On Tue, Nov 8, 2011 at 10:45 AM, Richard Guenther
<[email protected]> wrote:
> On Tue, Nov 8, 2011 at 1:29 AM, Jeff Law <[email protected]> wrote:
>> -----BEGIN PGP SIGNED MESSAGE-----
>> Hash: SHA1
>>
>> On 11/07/11 15:53, Richard Guenther wrote:
>>> On Mon, Nov 7, 2011 at 10:25 PM, Jakub Jelinek <[email protected]>
>>> wrote:
>>>> Hi!
>>>>
>>>> This patch attempts to optimize VEC_BASE if we know that offsetof
>>>> of base is 0 (unless the compiler is doing something strange, it
>>>> is true). It doesn't have a clear code size effect, some .text
>>>> sections grew, supposedly because of more inlining, some .text
>>>> sections shrunk.
>>>>
>>>> Bootstrapped/regtested on x86_64-linux and i686-linux.
>>>
>>> I wonder why the compiler doesn't optimize this ... certainly it
>>> looks backward to, in
>>>
>>> <bb 2>: if (c_2(D) != 0B) goto <bb 3>; else goto <bb 4>;
>>>
>>> <bb 3>: D.2948_3 = &c_2(D)->fld; goto <bb 5>;
>>>
>>> <bb 4>: D.2948_4 = 0B;
>>>
>>> <bb 5>: # D.2948_1 = PHI <D.2948_3(3), 0B(4)> return D.2948_1;
>>>
>>> see that D.2948_4 is equal to D.2948_3 for c_2 == 0, so I'm not
>>> sure which pass would be able to detect this (but the optimziation
>>> opportunity would be on the PHI node, so maybe it should be done in
>>> phiopt).
>> ?!? When c2 == 0 the return value is supposed to be zero, that's one
>> of the fundamental problems with the way we've defined VEC_BASE.
>>
>> In fact cases where we immediately dereference VEC_BASE are precisely
>> what got me looking at the executable path optimization.
>>
>> Assuming this gets inlined and the result is used in a memory
>> dereference, the new pass will do exactly what we want. Namely it'll
>> determine that BB4 can never be executed at runtime and it's control
>> dependent on the edge 2->4. It zaps the edge 2->4, cleaning up the
>> conditional in the process. That makes BB4 unreachable and BB2, BB4
>> and BB5 mergable and everything collapses into one simple assignment.
>
> But there is no dereference in the code above - &c->base is an
> address computation. But we can still optimize
>
> if (c)
> return &c->base;
> return NULL;
>
> to
>
> return &c->base;
>
> if &c->base == NULL iff c == NULL.
>
> So I think this is orthogonal to any undefinedness of dereferencing.
>
> The above pattern occurs frequently so that the computed address
> is either a valid dereferencable address or NULL.

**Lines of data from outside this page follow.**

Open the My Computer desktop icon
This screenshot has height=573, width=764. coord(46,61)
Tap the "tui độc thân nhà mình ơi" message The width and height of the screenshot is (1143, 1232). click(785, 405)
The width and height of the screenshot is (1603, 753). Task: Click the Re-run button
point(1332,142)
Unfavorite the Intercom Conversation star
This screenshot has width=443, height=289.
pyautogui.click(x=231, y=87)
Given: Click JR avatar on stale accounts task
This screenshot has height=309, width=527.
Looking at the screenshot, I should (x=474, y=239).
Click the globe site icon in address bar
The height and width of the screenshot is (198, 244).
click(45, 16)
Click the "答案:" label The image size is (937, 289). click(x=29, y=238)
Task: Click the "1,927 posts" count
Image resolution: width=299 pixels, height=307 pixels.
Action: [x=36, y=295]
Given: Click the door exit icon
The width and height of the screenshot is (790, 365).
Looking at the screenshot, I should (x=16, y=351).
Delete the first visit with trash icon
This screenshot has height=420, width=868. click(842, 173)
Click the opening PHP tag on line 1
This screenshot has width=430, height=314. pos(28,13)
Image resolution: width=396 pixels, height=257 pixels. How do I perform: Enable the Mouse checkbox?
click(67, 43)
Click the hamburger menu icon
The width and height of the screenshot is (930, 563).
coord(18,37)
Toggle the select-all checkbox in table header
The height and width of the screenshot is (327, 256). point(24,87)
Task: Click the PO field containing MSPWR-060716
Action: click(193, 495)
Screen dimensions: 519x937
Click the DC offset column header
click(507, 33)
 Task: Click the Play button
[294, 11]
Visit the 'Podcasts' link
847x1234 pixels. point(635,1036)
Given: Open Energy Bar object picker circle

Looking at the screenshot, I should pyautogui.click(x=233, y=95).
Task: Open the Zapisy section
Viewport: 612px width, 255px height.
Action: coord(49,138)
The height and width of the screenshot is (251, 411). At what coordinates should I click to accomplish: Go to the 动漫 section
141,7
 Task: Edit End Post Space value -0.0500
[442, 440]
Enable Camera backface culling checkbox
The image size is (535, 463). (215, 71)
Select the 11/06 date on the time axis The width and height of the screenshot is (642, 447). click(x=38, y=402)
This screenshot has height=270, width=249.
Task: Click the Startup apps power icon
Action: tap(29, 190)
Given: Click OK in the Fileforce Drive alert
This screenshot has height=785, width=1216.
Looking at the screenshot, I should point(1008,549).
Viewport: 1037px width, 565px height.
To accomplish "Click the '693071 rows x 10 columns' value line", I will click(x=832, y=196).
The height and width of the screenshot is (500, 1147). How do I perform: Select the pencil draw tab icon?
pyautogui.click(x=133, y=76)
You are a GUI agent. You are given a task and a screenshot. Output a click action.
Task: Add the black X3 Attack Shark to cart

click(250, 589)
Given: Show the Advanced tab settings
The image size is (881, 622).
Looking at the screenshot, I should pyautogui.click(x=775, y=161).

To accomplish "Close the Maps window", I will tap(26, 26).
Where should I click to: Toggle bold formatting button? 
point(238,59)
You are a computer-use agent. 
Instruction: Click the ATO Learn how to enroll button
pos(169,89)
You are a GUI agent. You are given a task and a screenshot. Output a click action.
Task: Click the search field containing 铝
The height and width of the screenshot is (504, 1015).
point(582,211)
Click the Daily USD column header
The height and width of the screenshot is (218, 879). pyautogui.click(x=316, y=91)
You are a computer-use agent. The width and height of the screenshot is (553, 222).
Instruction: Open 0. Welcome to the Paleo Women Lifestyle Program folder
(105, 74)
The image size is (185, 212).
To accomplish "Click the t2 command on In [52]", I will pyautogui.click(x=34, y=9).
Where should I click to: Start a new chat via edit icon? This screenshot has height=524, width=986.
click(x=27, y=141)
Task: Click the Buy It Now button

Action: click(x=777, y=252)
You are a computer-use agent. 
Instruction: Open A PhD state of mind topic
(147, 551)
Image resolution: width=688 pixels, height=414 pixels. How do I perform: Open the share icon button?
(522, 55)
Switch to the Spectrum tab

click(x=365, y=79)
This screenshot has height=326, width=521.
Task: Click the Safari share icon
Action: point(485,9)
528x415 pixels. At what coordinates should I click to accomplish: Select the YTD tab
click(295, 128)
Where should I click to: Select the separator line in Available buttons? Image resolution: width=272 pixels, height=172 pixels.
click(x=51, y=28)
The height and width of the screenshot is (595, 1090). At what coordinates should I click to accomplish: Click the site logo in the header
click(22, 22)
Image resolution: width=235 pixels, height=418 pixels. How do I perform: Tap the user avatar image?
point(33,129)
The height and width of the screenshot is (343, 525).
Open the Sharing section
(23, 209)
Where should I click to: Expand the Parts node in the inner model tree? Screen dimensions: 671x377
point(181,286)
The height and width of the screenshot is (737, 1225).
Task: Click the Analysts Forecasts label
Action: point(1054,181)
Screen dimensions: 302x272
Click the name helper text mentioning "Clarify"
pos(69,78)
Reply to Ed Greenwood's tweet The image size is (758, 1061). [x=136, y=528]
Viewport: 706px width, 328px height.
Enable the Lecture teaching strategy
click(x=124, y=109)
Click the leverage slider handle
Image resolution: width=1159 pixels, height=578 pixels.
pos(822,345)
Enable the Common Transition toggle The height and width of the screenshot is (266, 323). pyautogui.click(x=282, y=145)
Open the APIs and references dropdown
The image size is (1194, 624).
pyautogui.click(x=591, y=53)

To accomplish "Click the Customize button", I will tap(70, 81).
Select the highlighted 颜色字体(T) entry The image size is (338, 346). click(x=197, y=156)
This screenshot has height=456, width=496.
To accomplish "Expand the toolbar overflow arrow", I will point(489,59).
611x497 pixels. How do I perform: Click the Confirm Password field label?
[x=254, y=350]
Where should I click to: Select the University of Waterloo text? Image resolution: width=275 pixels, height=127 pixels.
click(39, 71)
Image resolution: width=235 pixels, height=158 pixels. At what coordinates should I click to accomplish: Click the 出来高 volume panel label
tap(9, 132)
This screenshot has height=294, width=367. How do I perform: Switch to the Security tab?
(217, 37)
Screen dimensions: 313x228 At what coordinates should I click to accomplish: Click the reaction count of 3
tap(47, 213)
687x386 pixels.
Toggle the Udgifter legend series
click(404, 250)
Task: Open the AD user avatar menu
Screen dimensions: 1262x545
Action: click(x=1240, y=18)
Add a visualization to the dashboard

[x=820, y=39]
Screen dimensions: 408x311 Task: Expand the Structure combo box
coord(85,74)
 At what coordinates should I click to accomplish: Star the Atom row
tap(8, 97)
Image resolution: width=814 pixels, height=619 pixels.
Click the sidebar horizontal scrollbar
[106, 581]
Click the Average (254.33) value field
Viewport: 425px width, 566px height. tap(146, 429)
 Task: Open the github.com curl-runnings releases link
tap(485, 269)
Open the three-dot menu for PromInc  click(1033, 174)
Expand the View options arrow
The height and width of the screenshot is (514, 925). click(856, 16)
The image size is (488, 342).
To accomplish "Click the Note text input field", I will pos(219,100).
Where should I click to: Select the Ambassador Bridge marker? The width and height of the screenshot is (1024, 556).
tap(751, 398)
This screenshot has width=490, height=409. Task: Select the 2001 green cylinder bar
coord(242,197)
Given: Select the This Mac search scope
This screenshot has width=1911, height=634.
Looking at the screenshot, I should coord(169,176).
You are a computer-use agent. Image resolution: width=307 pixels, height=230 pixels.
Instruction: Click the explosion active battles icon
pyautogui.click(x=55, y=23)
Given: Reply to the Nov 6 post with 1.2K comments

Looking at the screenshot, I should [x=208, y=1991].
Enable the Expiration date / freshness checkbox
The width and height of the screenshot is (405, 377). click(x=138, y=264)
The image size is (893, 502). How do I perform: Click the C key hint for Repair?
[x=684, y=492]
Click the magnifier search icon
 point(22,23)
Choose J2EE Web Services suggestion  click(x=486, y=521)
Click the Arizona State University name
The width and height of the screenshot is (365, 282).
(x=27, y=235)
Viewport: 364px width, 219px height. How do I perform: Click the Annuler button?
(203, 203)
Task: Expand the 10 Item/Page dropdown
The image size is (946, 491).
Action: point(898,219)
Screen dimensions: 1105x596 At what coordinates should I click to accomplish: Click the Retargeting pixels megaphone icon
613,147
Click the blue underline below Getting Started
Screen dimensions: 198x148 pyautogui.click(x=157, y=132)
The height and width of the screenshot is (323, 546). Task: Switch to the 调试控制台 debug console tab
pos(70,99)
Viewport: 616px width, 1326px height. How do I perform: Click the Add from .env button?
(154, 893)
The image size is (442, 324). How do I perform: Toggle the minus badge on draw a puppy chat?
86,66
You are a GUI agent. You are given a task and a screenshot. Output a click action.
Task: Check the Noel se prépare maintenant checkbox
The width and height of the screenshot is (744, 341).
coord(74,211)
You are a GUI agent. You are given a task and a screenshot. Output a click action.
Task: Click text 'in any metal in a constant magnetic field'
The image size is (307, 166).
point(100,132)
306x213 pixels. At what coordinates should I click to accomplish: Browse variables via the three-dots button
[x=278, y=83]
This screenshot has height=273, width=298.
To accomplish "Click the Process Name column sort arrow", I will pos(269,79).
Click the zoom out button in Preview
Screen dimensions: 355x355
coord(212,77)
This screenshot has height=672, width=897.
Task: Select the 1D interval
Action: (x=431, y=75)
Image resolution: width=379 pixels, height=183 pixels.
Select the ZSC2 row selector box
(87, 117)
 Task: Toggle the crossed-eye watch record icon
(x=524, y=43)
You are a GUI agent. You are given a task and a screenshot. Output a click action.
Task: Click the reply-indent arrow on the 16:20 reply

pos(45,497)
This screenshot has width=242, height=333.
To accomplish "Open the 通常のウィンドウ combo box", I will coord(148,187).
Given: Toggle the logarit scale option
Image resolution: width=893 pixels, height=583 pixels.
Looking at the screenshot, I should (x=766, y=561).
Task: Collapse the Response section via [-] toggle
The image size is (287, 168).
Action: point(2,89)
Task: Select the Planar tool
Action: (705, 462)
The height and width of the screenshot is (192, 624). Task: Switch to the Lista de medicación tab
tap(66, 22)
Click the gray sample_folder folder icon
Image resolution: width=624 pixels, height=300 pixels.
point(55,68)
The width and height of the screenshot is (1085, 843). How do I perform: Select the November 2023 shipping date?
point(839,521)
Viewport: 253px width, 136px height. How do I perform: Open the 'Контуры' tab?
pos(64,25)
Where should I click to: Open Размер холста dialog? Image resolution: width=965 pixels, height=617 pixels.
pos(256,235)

Thus, a similar testcase would be
int f(int i)
{
if (i)
return i;
return 0;
}
phiopt optimizes that, but it fails to optimize
struct C { int i; };
int *g(struct C *p)
{
if (p)
return &p->i;
return (int *)0;
}
but that's also because we do not optimize &p->i to just p.
Richard.
> Richard.
>